Trends come and go over time, but one visual motif that hasn’t received the attention it rightly deserves is the painting genre of people holding pee.
They hold great flasks of it – there are paintings of urine being heated over candles, held up to the light to examine and, of course, people casually reclining with a flask full of the stuff (as you do).
Now, these aren’t just any people, because that would be odd – they’re physicians. Still, if you’re anything like me you may have some valid questions like, ‘what on earth’ and ‘why’? So let’s explore this painting niche...
What’s the preoccupation with urine?
Though many of the urine paintings on Art UK date to the 17th and 18th centuries, the practice of uroscopy – the examination of urine – extends back to the ancient Greeks, and information is still gathered from a patient’s urine output today. From a urine analysis, a physician can glean information about hydration, kidney health, and even screen for diabetes. It’s may be one of the first things you do when you register to a new GP with the NHS, and it’s a routine part of pregnancy check-ups.
Without the dipstick tests that you may be familiar with today, a way to analyse urine in the past was to examine the colour. The urine wheel below dates to 1506, and shows twenty different shades of urine and their possible indications – it includes some particularly curious hues like white (not clear) and green. Before modern advances, a physician might smell and even taste the urine sample to suss out any health issues as well.
In a period when there was still much to discover about the body, uroscopy would have been a physician's most powerful tool for diagnosis. A patient’s urine sample could offer insight into the inner happenings of their body, but it’s also fair to say that there were many practices that lacked scientific accuracy. Not only would urine have been examined in cases of illness, but courtesy books from the medieval period show that servants might also examine their master’s chamber pots in the morning to check for disease.
At one point, the practice began to lose its grounding in science while simultaneously growing in popularity with inexperienced physicians. As a result, Thomas Brian published a book in 1679 called The Pisse Prophet that discredited the more dubious elements of uroscopy and aided in its decline in medical practice.
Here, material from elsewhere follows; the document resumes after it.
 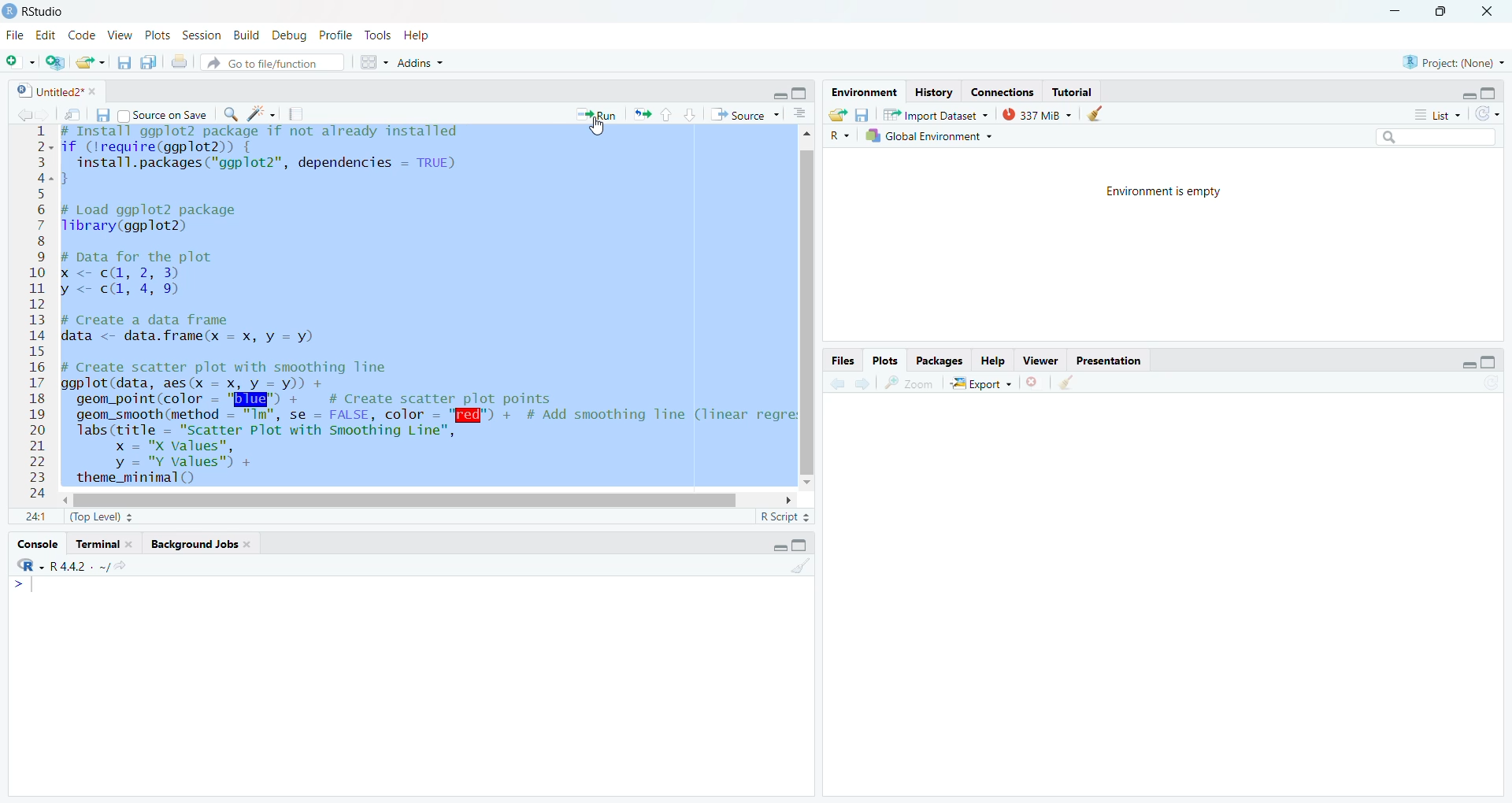 What do you see at coordinates (802, 114) in the screenshot?
I see `show document outline` at bounding box center [802, 114].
Why so many pee paintings?
Our podcast guest on medieval medicine and art, Jack Hartnell, explained that uroscopy was so closely linked with the work of physicians that urine flasks became part of the iconography of the job, much like a white coat might be linked to doctors today. Seeing the flask in a painting serves as an instant indication that the subject is a physician. Furthermore, on taking a closer look at the physician pictured, one may be able to make a conjecture about the condition of the patient. In most examples, the examiner has a scrutinising expression that wouldn’t give much away, but in some cases, like the above painting of a pregnant woman, the physician looks quite pleased, suggesting a positive assessment of the sample.
These serve as a subset of genre painting, offering a glimpse into a small part of everyday life. One book on uroscopy makes a stylistic connection between paintings depicting alchemy and uroscopy, so it’s possible that these paintings fit into the concurrent craze with alchemy and were created to meet the buying demands of the public.
So, there you have it – the introduction you didn’t know you needed into the world of urine paintings.